In the recent days I did put a lot of emphasis on the hypothetical changes in the FOMC policy and its projections. The Fed will probably change its forward guidance scrapping 6.5% employment threshold and substitute it with more broad unemployment measures and other indicators describing a state of economy. Currency investors will also focus on Federal Reserve projections with special focus on GDP (whether it is downwarded due to cold winter) and inflation (should rather remain unchanged from the December projection or upgraded. Moreover, market participants will scrutinize two important charts describing when the first interest rate can occur and what interest rate is going to be at the end following years. Any changes showing that the monetary policy will be accommodative for longer than previously thought should bring the dollar lower. On the other hand, more hawkish remarks could strengthen the greenback and push the EUR/USD under 1.3900 level.
Summarizing, Putin's remarks calmed markets in the CEE region and gave some breath to the local currencies. Today investors will focus on Janet Yellen conference, FOMC statement and revised economic projections. Any more dovish than expected remarks or downgraded economic estimates should push the dollar lower. On the other hand, if we see that the growth was not significantly affected by the weather and the economic pace is in line with the December estimates, we should expect that the dollar will end the day firmer.

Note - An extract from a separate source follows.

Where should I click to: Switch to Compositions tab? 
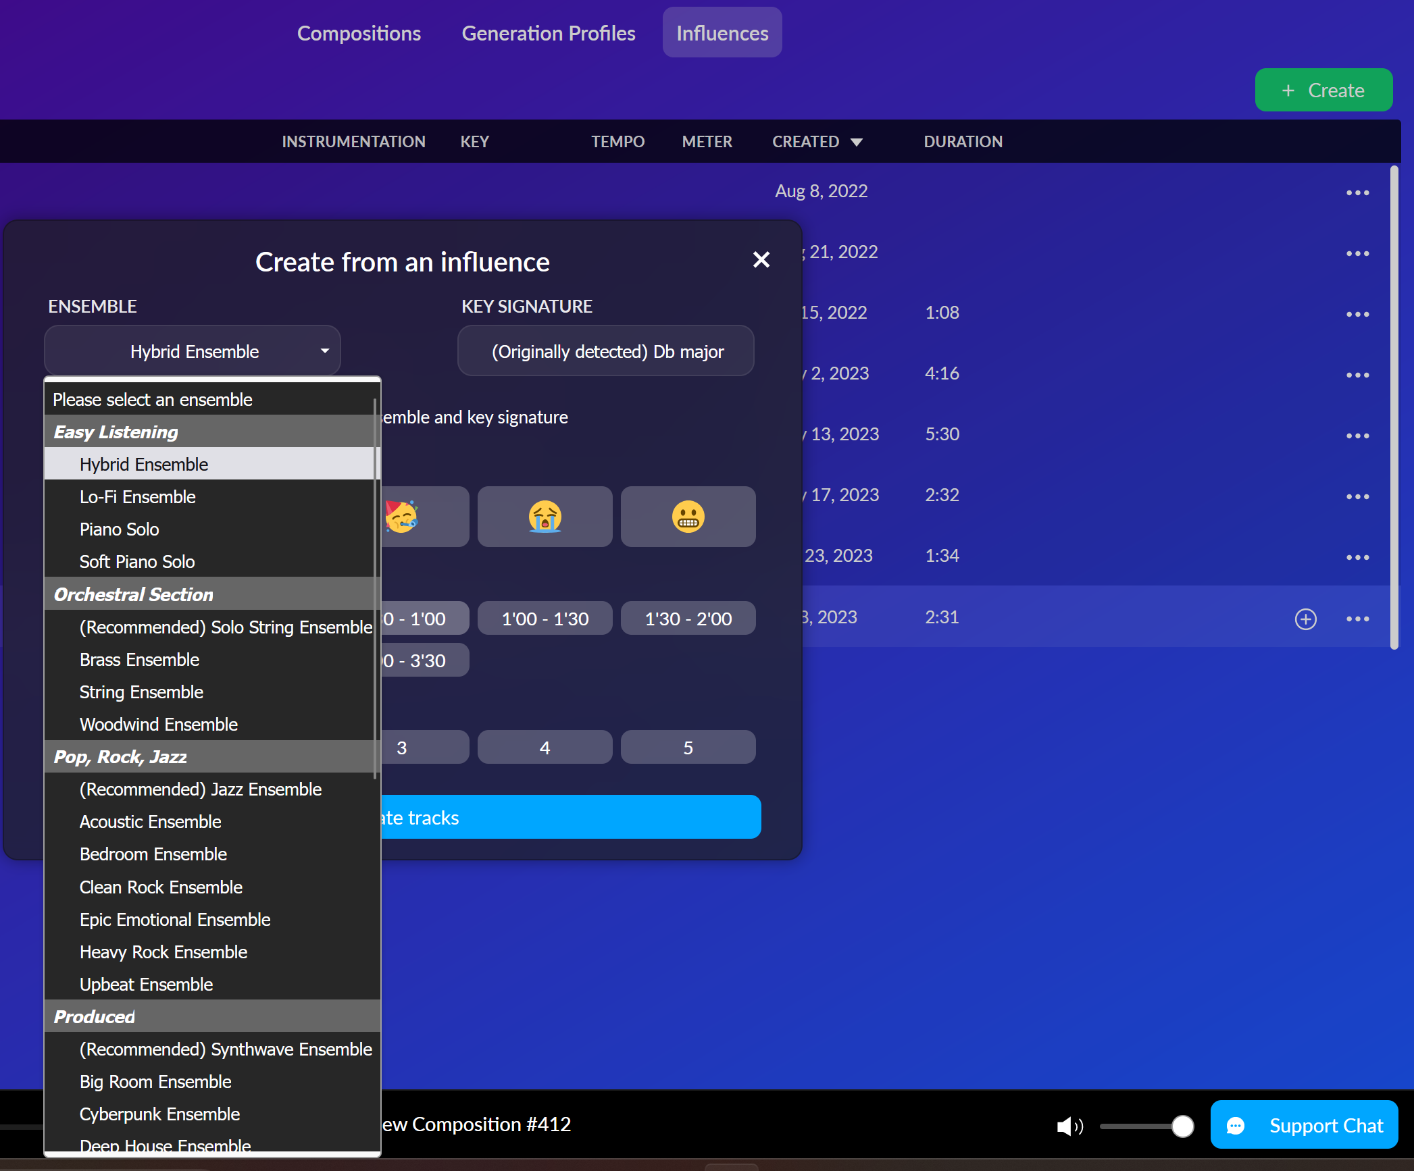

The zloty took advantage of improving market sentiment after Putin's comments. We fell on the EUR/PLN toward 4.20. It will be a good starting point for the zloty before the FOMC meeting. The local currency should react in line with the EUR/USD moves. If the main currency pair rises, we should pay less than 4.20 per the euro and test the 3.00 PLN on the dollar. On the other hand, in case of EUR/USD falling the EUR/PLN can rise toward 4.22 and the greenback can be worth more than 3.05
The local industrial production data should have a limited effect on the Polish currency. Only a reading below 5% or above 8% can have any impact, but still the change should not exceed PLN 0.01. The base case scenario for the EUR/PLN is a trading around 4.20 till the FOMC meeting.